* WHAT IS ASKED *
**1)** In the 1859 railroad collision opinion, what was the scheduled departure time from Nashville for the train the superintendent ordered out at 5 a.m.?
**2)** Translate this sentence from the 1859 railroad collision opinion into Spanish: "The telegraph wires were broken, so that no communication could be made in that way."
**3)** Write the next part of the 1859 railroad collision opinion, picking up after its final sentence.

* EXTRACTED TEXT *
Washburn v. Nashville & Chattanooga R.R. Co.

Decision Date31 December 1859
CourtTennessee Supreme Court
PartiesWASHBURN v. THE NASHVILLE & CHATTANOOGA RAILROAD COMPANY.

OPINION TEXT STARTS HERE

FROM DAVIDSON

Verdict for the defendant, Baxter, J., presiding. The plaintiff appealed.

Foster and McEwen, for the plaintiff; Ewing and Reid, for the defendant.

MCKINNEY, J., delivered the opinion of the court.

The plaintiff brought this action against the company to recover damages for an injury to his person, occasioned by a collision between two trains, on the defendant's road. Under the instructions of the court, the jury found against the plaintiff.

It appears that abount the 8th of December, 1857, a bridge on the road, and perhaps a hundred yards of the track, were swept off by a flood, so that the trains were hindered from passing between Nashville and Chattanooga for some days otherwise than by keeping a train on each side of the breach in the road, and changing the passengers and baggage from one train to the other.

On the morning of the 14th of December, before the breach had been repaired, the superintendent of the road directed Chilcutt, an engineer in the employ of the company, to leave Nashville with his train at the hour of 5 o'clock a. m., the schedule time of departure being 2:30 p. m. The superintendent informed the engineer that he would find a train in readiness on the other side of the breach in the road, and directed him to transfer his passengers and baggage to that train, and to go through to Chattanooga, stating that there would be no train from the latter place to Nashville that day. The agent of the company at Chattanooga, in ignorance of the order of the superintendent, started a train from the latter place on the same morning, and on a curve in the road, the trains came in collision, whereby the plaintiff received a serious injury.

The telegraph wires were broken, so that no communication could be made in that way. The respective conductors of the trains being entirely ignorant of the orders given at the opposite ends of the road, and neither having the least expectation of meeting a train, omitted the usual precautions to prevent a collision, when running out of time. The proof shows that the train from Chattanooga was running on schedule time, but the other train was not.

It appears that the plaintiff was an engineer in the employ of the company. His train was lying idle at Chattanooga, on account of the breach in the road, and on the day preceding the collision, he got upon another train to go to Nashville, on a private errand of his own, without permission, it would seem, from the proper agent of the company.

* RECORDED INFORMATION *

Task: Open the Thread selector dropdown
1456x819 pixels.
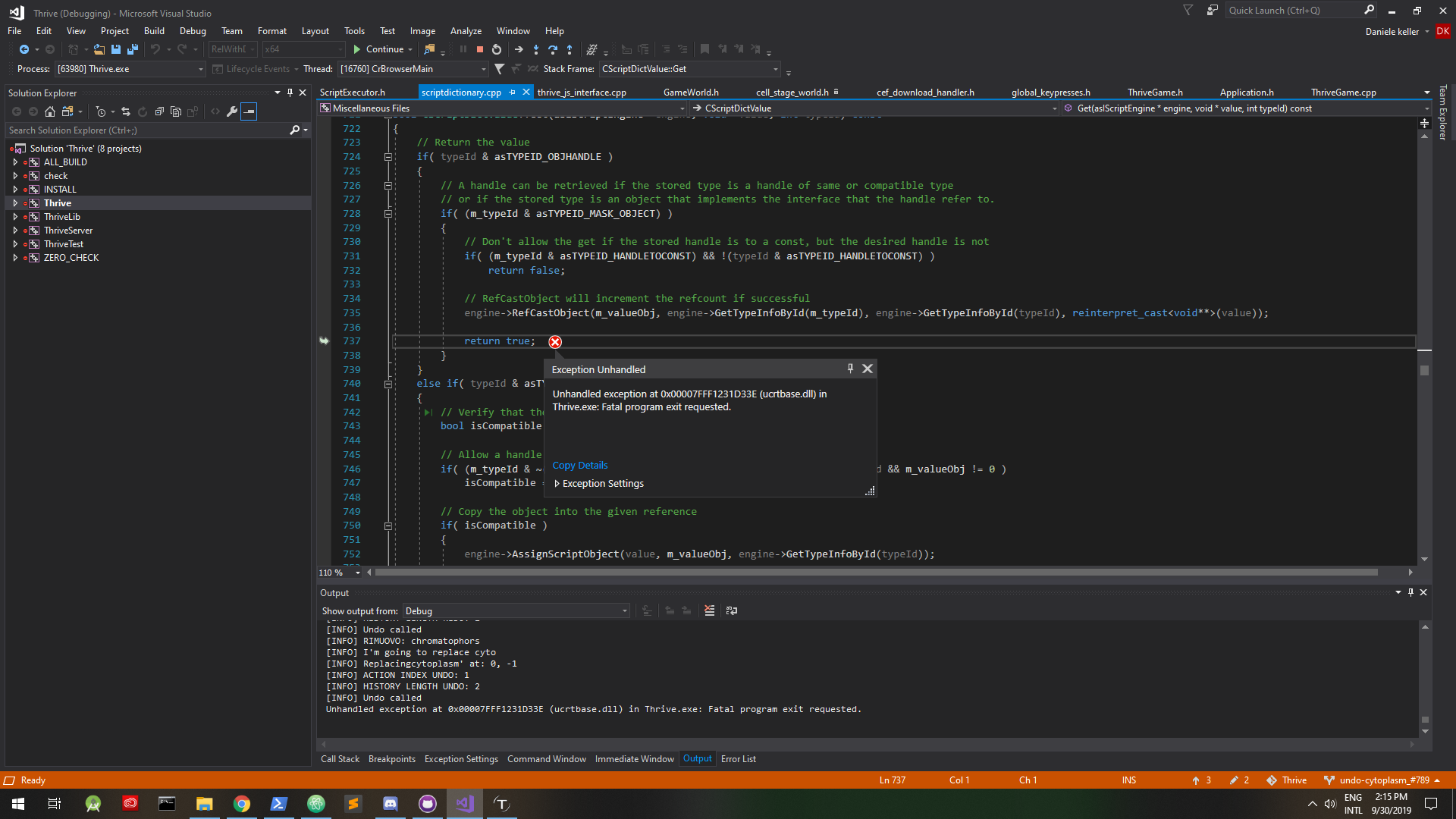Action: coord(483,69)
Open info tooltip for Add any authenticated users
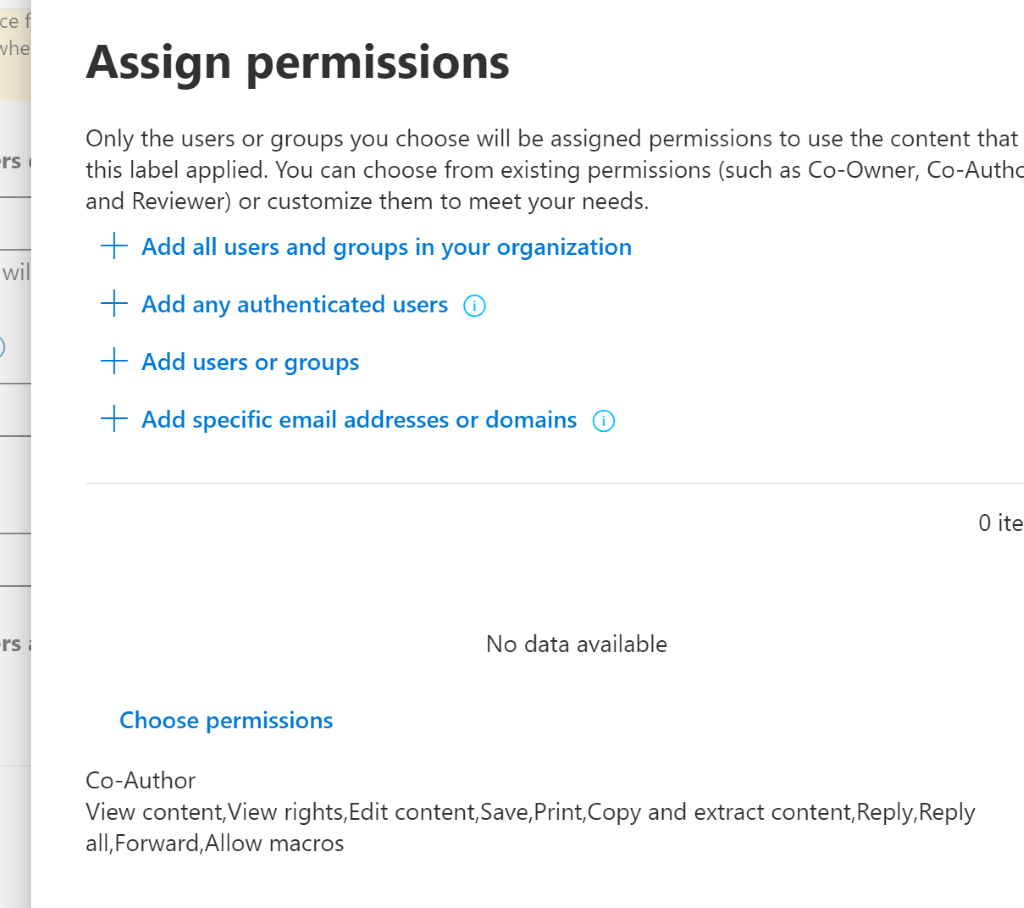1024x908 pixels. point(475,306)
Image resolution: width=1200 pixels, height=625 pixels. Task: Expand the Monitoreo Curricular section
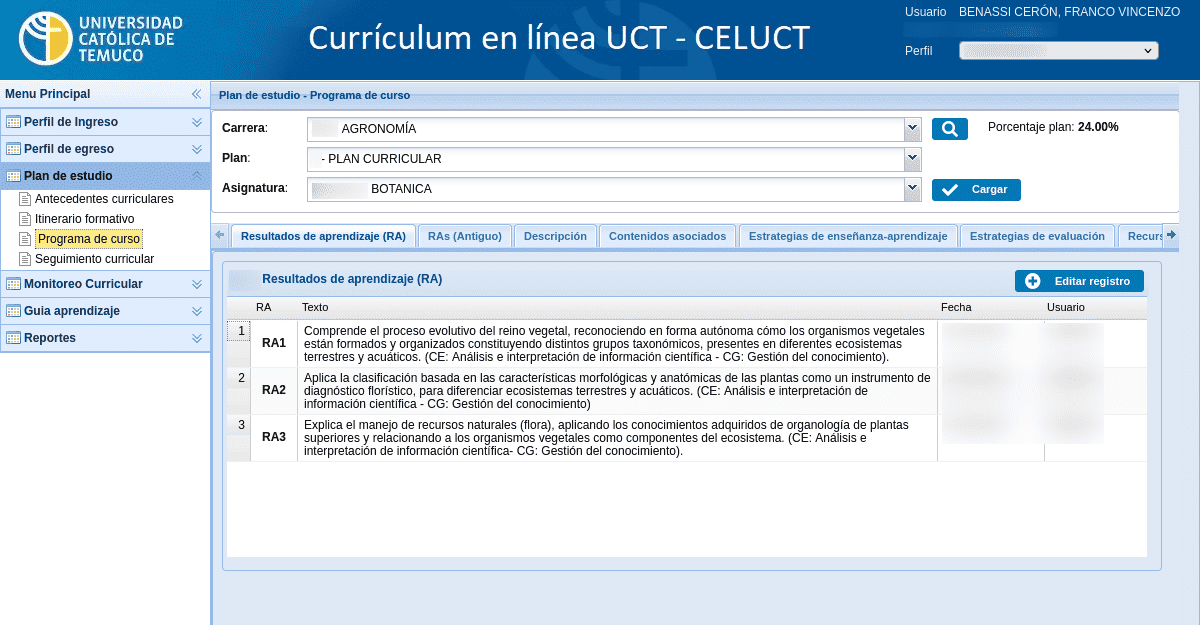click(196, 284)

* THE RESULTS *
**1)** 2:30 p.m.

**2)** Los cables del telégrafo estaban rotos, de modo que no se podía establecer ninguna comunicación por ese medio.

**3)**
Chilcutt states that on his way to Chattanooga, on the day of the collision, the plaintiff got upon his train at Decherd's Station, a point between Nashville and the break in the road, and took his seat in the baggage car, the place where those who “ride free” should sit, and where he was sitting when the collision took place.

The proof shows that the superintendent had the entire management and control of the “rolling stock” of the road; that he always sent out and received the trains; and also had the control and management of the conductors, engineers, brakemen, and all other employees of the road, all of whom were bound to obey his orders, “according to the rules of the road.”

The court instructed the jury, in substance, that the superintendent of the road and the plaintiff were both servants of the company, and that for an injury to the plaintiff, by the negligence or misconduct of the superintendent, he could maintain no action against the company, if there were no fault or negligence on the part of the latter. That it made no difference that the one servant was higher in authority than the other, or that they belonged to different departments of the service. Nor did it make any difference that the plaintiff was not actually employed in the service of the company on the day the injury was received, unless he had abandoned the service of the company with the view of dissolving the relation of servant. The court further stated, in effect, that the board of directors of the company, was to be regarded as the principal, and that an employee of the board, though styled president, or superintendent, could not be so considered.

These instructions in reference to the facts of the case,...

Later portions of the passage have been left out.